12 - Bueno, te agradeço muito mesmo por ter cedido este tempo para responder a estas perguntas, com certeza elas vão tirar as dúvidas de muitas pessoas sobre como basicamente funciona a produção de quadrinhos. Peço agora que fale diretamente aos que estão buscando entrar no mercado, rabiscando em seus cadernos e cheios de dúvidas se arriscam ser desenhistas como gostam, ou se partem para uma outra profissão qualquer que aparentemente tenha maior segurança:

Al: Muito obrigado pelo espaço e espero ter sido claro e passado boas dicas. Eu posso recomendar a todos que acreditem em si, mas estudem e pratiquem todos os dias. Sem isso não se chega ao seu objetivo. Boa sorte a todos um grande abraço!

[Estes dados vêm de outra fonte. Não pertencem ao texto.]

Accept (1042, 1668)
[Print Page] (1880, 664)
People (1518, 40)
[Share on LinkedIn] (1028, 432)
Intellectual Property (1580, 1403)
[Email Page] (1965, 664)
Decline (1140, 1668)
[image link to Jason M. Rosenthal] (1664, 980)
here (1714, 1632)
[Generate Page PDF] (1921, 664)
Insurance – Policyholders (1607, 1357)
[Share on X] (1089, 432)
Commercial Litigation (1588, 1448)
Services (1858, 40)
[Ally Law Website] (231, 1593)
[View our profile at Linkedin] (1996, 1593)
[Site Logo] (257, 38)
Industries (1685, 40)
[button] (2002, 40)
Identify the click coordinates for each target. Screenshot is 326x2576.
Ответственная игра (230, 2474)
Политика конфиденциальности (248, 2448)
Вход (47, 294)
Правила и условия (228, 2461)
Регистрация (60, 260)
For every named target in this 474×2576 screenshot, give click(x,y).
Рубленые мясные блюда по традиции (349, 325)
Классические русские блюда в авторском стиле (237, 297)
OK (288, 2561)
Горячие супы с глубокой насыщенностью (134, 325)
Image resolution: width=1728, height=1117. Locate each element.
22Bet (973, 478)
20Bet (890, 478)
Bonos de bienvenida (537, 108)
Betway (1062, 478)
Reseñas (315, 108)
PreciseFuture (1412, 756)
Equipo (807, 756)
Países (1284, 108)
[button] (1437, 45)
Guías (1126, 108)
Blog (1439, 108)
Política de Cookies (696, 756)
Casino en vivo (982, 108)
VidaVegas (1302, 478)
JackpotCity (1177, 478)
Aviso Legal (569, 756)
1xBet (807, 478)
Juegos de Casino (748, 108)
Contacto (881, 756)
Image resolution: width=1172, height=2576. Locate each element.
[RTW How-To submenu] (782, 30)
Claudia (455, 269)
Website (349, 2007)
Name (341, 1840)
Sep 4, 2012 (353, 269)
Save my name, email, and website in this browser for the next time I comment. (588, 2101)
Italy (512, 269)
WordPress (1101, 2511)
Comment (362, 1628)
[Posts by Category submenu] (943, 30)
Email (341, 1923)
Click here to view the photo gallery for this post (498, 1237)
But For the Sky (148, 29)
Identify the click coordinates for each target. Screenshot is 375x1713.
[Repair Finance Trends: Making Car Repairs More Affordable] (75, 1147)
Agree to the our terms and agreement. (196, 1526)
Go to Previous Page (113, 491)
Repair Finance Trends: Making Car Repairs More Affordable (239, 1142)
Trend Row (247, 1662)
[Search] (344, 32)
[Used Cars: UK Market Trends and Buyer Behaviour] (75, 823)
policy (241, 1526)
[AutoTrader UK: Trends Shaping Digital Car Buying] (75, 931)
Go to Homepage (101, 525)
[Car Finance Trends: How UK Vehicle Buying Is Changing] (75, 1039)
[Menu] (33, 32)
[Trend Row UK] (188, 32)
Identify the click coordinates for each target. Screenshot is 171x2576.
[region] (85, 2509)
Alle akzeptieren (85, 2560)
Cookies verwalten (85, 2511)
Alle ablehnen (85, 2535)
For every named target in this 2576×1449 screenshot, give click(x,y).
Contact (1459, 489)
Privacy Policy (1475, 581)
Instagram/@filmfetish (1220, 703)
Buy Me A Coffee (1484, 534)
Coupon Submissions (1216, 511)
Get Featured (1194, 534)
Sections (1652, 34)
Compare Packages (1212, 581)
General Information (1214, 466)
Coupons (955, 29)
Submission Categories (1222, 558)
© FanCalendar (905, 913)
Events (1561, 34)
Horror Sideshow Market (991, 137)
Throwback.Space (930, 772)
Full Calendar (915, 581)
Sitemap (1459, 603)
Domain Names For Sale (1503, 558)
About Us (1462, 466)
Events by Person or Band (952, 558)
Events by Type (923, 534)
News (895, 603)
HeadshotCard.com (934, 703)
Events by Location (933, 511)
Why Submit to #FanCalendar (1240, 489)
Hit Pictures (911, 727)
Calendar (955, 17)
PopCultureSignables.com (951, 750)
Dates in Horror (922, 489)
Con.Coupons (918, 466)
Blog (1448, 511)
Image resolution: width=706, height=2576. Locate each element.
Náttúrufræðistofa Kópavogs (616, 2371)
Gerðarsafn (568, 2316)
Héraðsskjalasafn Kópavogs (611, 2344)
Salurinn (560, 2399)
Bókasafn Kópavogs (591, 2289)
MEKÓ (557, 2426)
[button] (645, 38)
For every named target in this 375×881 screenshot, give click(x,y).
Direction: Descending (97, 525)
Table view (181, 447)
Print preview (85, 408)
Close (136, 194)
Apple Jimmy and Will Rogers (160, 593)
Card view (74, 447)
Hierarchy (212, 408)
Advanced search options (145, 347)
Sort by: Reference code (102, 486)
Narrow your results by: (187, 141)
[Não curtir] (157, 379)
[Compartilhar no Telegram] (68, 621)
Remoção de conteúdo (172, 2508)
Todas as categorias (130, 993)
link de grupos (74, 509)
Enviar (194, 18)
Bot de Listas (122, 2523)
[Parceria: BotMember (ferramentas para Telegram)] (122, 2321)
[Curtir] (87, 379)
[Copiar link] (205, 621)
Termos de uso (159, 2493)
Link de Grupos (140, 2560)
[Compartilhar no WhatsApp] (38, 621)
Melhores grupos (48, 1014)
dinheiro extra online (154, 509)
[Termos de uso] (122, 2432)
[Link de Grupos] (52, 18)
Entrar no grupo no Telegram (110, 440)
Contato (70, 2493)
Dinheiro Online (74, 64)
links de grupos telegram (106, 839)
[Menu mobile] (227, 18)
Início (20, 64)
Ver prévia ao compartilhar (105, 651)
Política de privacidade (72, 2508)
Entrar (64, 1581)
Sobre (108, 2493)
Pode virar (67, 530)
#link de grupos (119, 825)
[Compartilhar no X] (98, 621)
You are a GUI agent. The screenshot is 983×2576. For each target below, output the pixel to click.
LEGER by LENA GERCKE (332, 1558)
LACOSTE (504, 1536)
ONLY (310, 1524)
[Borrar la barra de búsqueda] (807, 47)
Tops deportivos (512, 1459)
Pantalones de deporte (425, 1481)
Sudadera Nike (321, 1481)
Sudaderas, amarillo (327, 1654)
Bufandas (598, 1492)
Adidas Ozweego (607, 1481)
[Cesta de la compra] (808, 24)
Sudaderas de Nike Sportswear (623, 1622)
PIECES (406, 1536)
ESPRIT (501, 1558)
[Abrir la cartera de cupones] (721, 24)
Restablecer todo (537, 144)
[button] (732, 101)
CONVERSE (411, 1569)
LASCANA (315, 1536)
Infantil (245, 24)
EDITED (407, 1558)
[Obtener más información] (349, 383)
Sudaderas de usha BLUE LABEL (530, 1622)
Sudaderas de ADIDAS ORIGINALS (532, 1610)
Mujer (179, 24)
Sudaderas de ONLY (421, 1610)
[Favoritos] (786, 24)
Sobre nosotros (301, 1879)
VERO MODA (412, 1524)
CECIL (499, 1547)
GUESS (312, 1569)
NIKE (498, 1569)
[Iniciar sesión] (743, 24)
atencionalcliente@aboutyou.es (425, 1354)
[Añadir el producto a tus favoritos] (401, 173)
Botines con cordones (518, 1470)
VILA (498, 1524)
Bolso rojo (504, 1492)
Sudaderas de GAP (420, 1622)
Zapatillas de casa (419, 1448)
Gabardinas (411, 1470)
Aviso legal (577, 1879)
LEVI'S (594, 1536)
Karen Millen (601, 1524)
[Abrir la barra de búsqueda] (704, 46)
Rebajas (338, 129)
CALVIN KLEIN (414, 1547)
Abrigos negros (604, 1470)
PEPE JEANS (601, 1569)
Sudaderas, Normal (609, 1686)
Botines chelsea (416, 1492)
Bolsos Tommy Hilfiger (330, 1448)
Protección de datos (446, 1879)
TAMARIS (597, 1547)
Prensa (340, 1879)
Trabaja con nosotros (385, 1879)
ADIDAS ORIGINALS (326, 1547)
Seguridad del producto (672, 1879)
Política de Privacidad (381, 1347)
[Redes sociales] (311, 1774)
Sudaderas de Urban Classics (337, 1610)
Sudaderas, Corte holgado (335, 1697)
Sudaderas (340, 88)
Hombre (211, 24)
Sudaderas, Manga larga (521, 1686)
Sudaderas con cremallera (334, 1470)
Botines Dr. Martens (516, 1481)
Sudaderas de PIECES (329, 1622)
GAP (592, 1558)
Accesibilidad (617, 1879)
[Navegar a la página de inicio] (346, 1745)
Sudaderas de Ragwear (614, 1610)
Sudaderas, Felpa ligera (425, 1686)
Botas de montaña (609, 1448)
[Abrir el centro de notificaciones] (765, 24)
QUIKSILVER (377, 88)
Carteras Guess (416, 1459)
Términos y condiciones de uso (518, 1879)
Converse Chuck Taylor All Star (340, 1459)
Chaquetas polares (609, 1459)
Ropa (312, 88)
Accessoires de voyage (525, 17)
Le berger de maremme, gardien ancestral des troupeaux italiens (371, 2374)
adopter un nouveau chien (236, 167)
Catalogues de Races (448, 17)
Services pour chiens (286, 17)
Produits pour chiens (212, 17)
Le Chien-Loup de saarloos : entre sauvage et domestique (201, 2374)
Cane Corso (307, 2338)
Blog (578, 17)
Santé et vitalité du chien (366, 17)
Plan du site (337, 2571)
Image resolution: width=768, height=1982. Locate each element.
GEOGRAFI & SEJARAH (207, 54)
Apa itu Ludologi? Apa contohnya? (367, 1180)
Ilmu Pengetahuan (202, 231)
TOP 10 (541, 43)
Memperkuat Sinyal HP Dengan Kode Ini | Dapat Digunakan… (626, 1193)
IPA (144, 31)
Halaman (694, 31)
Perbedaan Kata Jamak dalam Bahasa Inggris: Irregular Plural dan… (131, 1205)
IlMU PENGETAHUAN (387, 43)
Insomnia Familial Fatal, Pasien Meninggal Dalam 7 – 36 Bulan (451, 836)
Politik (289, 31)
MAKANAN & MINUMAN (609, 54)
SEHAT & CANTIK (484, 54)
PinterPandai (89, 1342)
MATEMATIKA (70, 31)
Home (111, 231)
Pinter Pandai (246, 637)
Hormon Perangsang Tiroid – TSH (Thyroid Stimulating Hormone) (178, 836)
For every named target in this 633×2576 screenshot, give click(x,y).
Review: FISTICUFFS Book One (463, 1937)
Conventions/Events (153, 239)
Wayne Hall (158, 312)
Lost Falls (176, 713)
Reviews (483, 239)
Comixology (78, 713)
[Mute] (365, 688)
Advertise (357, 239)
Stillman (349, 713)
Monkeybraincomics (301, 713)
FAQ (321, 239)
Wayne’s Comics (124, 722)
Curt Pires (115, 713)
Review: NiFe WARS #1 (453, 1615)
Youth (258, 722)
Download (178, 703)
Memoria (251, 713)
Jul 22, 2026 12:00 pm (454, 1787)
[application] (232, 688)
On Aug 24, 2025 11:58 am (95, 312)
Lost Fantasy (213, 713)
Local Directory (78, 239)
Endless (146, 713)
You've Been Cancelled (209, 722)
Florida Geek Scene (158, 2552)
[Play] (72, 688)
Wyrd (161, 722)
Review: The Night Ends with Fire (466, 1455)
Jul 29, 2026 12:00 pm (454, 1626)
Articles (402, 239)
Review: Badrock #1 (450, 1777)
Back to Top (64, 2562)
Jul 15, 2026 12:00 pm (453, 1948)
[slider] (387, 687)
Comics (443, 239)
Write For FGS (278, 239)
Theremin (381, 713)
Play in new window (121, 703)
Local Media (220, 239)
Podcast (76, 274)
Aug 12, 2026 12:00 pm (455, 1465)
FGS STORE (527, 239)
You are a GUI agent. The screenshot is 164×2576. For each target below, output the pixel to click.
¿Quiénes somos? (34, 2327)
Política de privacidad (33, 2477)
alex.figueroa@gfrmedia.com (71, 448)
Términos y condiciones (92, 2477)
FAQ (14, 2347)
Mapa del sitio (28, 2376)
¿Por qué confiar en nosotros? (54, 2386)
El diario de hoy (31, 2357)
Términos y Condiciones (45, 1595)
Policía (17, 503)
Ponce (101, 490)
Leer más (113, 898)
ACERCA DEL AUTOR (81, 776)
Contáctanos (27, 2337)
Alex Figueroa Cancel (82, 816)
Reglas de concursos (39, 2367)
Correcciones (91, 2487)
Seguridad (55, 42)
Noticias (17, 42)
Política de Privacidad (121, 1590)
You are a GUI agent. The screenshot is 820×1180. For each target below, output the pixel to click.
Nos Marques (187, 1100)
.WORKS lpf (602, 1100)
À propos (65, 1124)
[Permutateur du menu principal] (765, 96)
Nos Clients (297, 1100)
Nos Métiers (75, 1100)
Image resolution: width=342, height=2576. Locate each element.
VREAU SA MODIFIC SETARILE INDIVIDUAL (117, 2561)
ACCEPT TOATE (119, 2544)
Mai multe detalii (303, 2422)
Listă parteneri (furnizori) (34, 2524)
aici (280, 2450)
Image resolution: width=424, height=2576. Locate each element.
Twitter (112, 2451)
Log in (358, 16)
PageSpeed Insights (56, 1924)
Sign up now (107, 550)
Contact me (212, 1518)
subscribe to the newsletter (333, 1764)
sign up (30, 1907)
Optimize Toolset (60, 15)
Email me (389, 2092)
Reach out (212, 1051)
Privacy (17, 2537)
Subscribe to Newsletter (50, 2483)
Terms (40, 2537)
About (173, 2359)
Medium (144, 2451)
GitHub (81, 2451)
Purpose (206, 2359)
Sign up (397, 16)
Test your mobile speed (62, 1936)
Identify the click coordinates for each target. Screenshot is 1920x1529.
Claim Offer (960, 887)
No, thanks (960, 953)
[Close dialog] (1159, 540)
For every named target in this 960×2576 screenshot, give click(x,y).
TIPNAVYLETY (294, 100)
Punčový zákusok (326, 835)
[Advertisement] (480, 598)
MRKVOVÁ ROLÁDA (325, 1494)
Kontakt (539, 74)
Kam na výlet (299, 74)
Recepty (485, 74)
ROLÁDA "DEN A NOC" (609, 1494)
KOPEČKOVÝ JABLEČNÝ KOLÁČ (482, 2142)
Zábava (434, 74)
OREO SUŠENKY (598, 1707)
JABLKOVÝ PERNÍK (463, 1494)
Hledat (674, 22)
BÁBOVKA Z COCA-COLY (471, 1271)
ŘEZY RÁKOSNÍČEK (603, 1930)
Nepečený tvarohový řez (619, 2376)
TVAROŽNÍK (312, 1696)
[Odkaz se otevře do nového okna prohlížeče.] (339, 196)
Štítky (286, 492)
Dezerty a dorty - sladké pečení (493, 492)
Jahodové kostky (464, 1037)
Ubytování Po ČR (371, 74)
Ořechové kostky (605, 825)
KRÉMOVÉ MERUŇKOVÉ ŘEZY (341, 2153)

 É, gurizada, esta foi a entrevista desta semana. Espero que tenham gostado, e caso tenham alguma dúvida deixe um comentário que responderei.
 Todas as imagens acima foram produzidas pelos agenciados do Racunho Studio nas diferentes etapas de produção de uma HQ e as fotos são de eventos  aulas e workshops promovidos pela equipe. Para mais informações e imagens, visitem o blog:
http://rascunhostudio.blogspot.com.br/

  E ficamos por aqui. Hasta luego, indiada!!

4 comentários:

Gilberto Queiroz disse...

Fala, Charles! Gostei muito do blog. Parabéns pelas matérias e entrevistas. Meus parabéns tb ao Alzir. Tomei a liberdade de linká-lo em uma postagem em meu blog: www.gilbertoqueiroz.blogspot.com
Grande abraço,

Diário de um desenhista em evolução. disse...

Olá, Gilberto. Que bom que gostaste do blog, fico contente que as matérias tenham agradado. E valeu mesmo pelo link e pelo texto que escreveste sobre ele no seu blog. Te agradeço muito!! Abs!! :D

Alex D'ates disse...

Muito bacana a matéria! Não conhecia a história do Rascunho Studios e, agora, torço mais ainda por essa galera! Parabens!

O Rascunho disse...

Eu que agradeço a vocês!! Um abraço!!